(411f) Understanding Hierarchical Structures within Aqueous Methylcellulose Solutions & Gels Using Multiscale Molecular Dynamics Simulations
AIChE Annual Meeting
2024
2024 AIChE Annual Meeting
Materials Engineering and Sciences Division
Polymer Networks & Gels III: Ionogels & Hydrogels
Tuesday, October 29, 2024 - 4:45pm to 5:00pm
Methylcellulose (MC) is a cellulose derivative where some or all the hydroxyl groups (-OH) are replaced by methoxy (-OCH3) groups. At low temperatures, commercial MC chains (with extent of methylation or degree of substitution or DS = 1.8) are soluble in water, while at temperatures above 323K, these MC chains undergo thermoreversible gelation, forming a gel network of semi-flexible fibrils.

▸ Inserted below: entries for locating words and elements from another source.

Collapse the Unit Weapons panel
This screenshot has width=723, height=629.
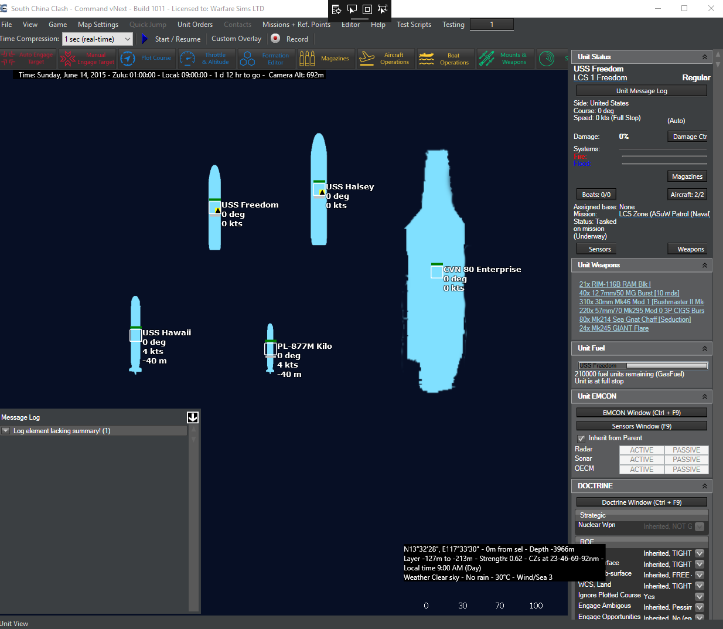704,266
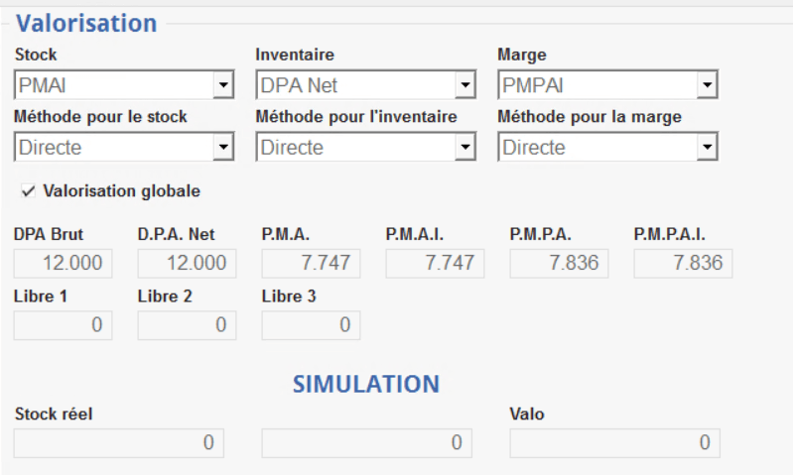Focus the Libre 2 input field
This screenshot has height=475, width=793.
click(187, 325)
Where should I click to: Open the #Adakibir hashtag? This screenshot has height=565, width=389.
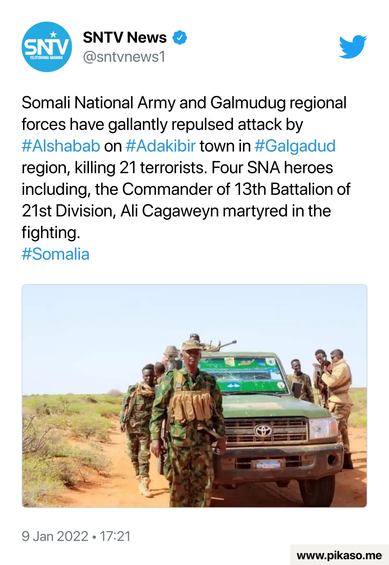[161, 146]
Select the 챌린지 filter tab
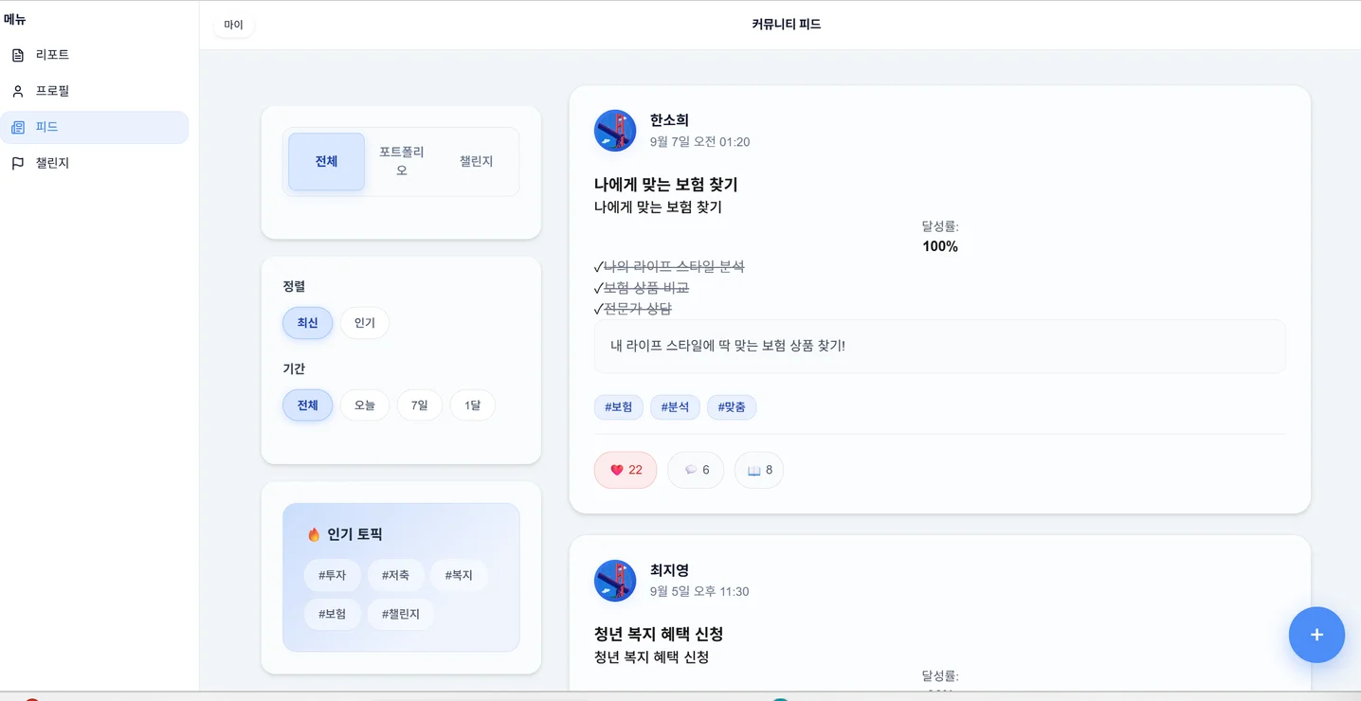The height and width of the screenshot is (701, 1361). pos(478,161)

The fibrillar network makes MC chains ideal for applications as thickeners or stabilizers in food and drug formulations. Understanding the hierarchical structure and thermo-responsive assembly of aqueous MC that gives rise to the desirable properties has been the subject of many experiments and simulation studies in the past two decades. Small-angle scattering data interpreted using analytical model and machine learning-enhanced Computational Reverse Engineering Analysis for Scattering Experiments (ML-CREASE) consistently show that the diameters of the assembled MC fibrils do not change with varying MC solution concentration (<3 wt%) and MC chain length. To understand why and how MC chains pack into fibrillar networks with consistent fibril diameters, we have conducted multi-scale molecular dynamics (MD) simulations. First, we used coarse-grained (CG) MD simulations in implicit water to reveal the self-assembly of MC chains. We found that the MC chains assemble into fibrillar network with consistent fibril diameters regardless of the concentration or chain length; further, in all the fibrils the MC chains align parallel to the fibril axis, with a few chains adopting twisted conformations. To understand the role of explicit water on these conformations, we then conducted atomistic (AA) MD simulations with explicit water. We observed that increasing temperature and methylation increases the twisting of MC chains suggesting the role of hydrophobicity and bulkiness of methyl groups in stabilizing the twists. We conjecture that the MC chain twisting entropically limits the number of chains that assemble into fibrils, and as a result, the fibril diameter is limited to a certain value regardless of chain length or concentration. In ongoing work, we are using these AA MD simulation results to reparametrize CG models of MC chains for varying extent and pattern of methylation along the MC chain to predict assembly and phase behavior for new designs of MC chains not yet studied experimentally.